With crude oil reserves said to have declined in recent times, the need for Nigeria to ramp up exploration activity continues to grow. But several hurdles are still dampening the drive to explore the country’s hugely untapped oil and gas potential.

 The country aims to grow its oil reserves, but it has seen its reserve base decline from 37 billion barrels to 35 billion barrels, according to the Department of Petroleum Resources (DPR).

 The decline has been attributed to the fact that little or no significant investment had been recorded in oil exploration in the last five years and the number of wells drilled has also been on the decline since 2006.

 Oil wells completed in Nigeria, which include development and exploration of oil and gas wells, dropped from 124 in 2011 to 107 in 2012, according to the Organisation of Petroleum Exporting Countries (OPEC) annual statistical bulletin 2013. 

Rising security problems related to oil theft, pipeline sabotage, and piracy in the Gulf of Guinea, coupled with investment uncertainties surrounding the long-delayed Petroleum Industry Bill (PIB), have curtailed oil exploration projects and impeded the country from advancing towards its target to grow reserve base.

Emeka Duruigbo, oil and gas professor, Thurgood Marshall School of Law, United States, in an emailed response to questions, said the progress of the Angola Kaombo project, for which French oil major Total took a final investment decision early this month, should serve as a wake-up call for Nigeria.

“The Nigerian government should address current safety challenges in the North as well as oil theft and pipeline vandalism in the South,” he said, stressing the need to remove or curtail any budding perception of insecurity and political instability in Nigeria, since investment opportunities in these days of sharp corporate cost-cutting would gravitate toward more stable and attractive destinations.

With the surge in crude oil theft and pipeline vandalism on the onshore and near-shore areas discouraging further investment, international oil companies (IOCs) operating in the country have increased their footprint on the offshore region.

Independent oil and gas exploration and production companies including Seplat, Afren and CAMAC Energy have identified exploration prospects, and are gearing up to drill more wells.

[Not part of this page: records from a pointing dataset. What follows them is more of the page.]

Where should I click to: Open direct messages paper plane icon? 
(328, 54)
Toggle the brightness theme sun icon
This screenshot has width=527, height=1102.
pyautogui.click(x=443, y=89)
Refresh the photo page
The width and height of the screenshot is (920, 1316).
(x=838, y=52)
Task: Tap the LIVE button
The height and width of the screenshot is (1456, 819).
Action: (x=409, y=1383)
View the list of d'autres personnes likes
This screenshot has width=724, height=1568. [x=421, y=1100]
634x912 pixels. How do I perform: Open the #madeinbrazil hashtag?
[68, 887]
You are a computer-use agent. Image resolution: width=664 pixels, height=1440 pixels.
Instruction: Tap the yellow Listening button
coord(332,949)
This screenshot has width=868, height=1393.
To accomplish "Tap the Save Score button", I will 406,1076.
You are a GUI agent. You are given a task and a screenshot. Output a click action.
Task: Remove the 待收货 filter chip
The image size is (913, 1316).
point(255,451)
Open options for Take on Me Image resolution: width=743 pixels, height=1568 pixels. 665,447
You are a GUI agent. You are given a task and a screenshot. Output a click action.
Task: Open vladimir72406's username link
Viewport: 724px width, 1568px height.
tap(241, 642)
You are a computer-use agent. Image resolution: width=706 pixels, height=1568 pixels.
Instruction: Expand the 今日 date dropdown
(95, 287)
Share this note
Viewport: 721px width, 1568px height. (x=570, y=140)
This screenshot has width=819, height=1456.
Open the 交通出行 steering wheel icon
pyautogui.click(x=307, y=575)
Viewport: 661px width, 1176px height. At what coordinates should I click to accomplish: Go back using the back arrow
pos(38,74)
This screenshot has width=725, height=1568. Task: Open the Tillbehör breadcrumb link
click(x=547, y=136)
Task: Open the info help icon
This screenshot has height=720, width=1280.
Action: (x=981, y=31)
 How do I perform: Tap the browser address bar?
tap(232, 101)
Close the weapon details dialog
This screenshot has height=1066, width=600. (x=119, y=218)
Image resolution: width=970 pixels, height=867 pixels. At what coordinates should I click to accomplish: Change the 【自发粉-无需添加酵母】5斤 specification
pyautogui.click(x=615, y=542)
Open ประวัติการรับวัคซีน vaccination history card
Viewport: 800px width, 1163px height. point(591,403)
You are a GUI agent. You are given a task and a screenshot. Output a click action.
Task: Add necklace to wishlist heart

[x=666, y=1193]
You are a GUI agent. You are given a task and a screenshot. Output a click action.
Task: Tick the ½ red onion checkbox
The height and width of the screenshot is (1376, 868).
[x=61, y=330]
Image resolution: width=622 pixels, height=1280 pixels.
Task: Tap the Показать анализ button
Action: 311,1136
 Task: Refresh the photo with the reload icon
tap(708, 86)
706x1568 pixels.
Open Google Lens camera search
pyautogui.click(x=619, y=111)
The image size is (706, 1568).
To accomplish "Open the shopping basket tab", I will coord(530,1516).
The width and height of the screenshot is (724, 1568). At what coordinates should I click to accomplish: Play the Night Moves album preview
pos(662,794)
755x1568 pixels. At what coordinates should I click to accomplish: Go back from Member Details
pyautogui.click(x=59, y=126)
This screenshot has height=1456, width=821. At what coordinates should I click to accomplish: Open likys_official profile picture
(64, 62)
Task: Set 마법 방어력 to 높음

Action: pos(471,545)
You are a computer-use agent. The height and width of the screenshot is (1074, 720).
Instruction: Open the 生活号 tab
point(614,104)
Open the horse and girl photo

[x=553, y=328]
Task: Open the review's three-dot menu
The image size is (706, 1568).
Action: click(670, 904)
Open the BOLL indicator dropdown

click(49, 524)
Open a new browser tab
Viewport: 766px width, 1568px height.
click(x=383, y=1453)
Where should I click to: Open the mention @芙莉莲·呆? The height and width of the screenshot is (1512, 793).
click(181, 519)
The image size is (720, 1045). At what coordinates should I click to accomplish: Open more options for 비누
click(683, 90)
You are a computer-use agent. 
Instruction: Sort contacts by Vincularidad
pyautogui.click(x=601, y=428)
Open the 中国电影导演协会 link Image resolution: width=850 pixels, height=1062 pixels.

“We have so much unexplored. We haven’t even started to look for shale oil or shale gas in Nigeria. We are still doing conventional exploration and production. So you can imagine what would happen if we then decide that in the next decade, we want to go into the production of shale oil and gas. So we have a lot of potential,” Adedoja Ojelabi, president of NAPE had said on the sidelines of the April 2014 technical meeting of the association in Lagos.

United States-based CAMAC Energy Inc. says it has identified 10 exploration prospects and 12 leads in the country, and has currently high-graded three prospects containing unrisked prospective resources in excess of 200 million barrels of oil each.

The company, which explores for oil and gas mostly in Nigeria, said current efforts are focused on determining the first exploration well location to be drilled in 2015.

Seplat, which recently listed on both the Nigerian and London bourses, says it has well over 100 prospects and leads across its three Oil Mining Leases (OMLs) 4, 38 and 41, adding that it expects to drill at least one exploration well per year going forward.

Afren and its joint venture partners have begun the seismic programme in Oil Prospecting Lease (OPL) 310, Adebayo Ayorinde, managing director, Afren Nigeria, confirmed at a summit on April 9, 2014 in Lagos.

Exploration activity levels are at their lowest in a decade and only three exploratory wells were drilled in 2011 in the country, compared to over 20 in 2005, according to the Energy Information Administration (EIA), the statistics arm of United States’ Energy Department.

Despite the fact that 20 deepwater exploration blocks have been awarded since 2005, higher exploration costs and a high oil price led some companies to shift their focus away from deepwater exploration and into appraisal and development drilling in the shallow water and onshore areas.

Insurgency in the North-East Zone was responsible for the slow performance in oil exploration in the Chad Basin in 2013, according to the Nigeria National Petroleum Corporation (NNPC).

The NNPC has kick-started fresh exploration campaigns in offshore, onshore and the inland basins of Chad, Anambra, Benue, Bida and Sokoto, to increase the country’s crude oil reserve and production, said Andrew Yakubu, group managing director of the corporation. Yakubu added that over 1,000 square kilometres of seismic data have been acquired in the Chad Basin, despite the security situation in Borno State.

On Monday, in a newspaper advert, the corporation invited interested and reputable contractors to tender for the acquisition of 3D seismic data in the Nigeria sector of the Chad basin, covering 1,640 kilometers, with acquisition scheduled to commence in the third quarter of the year.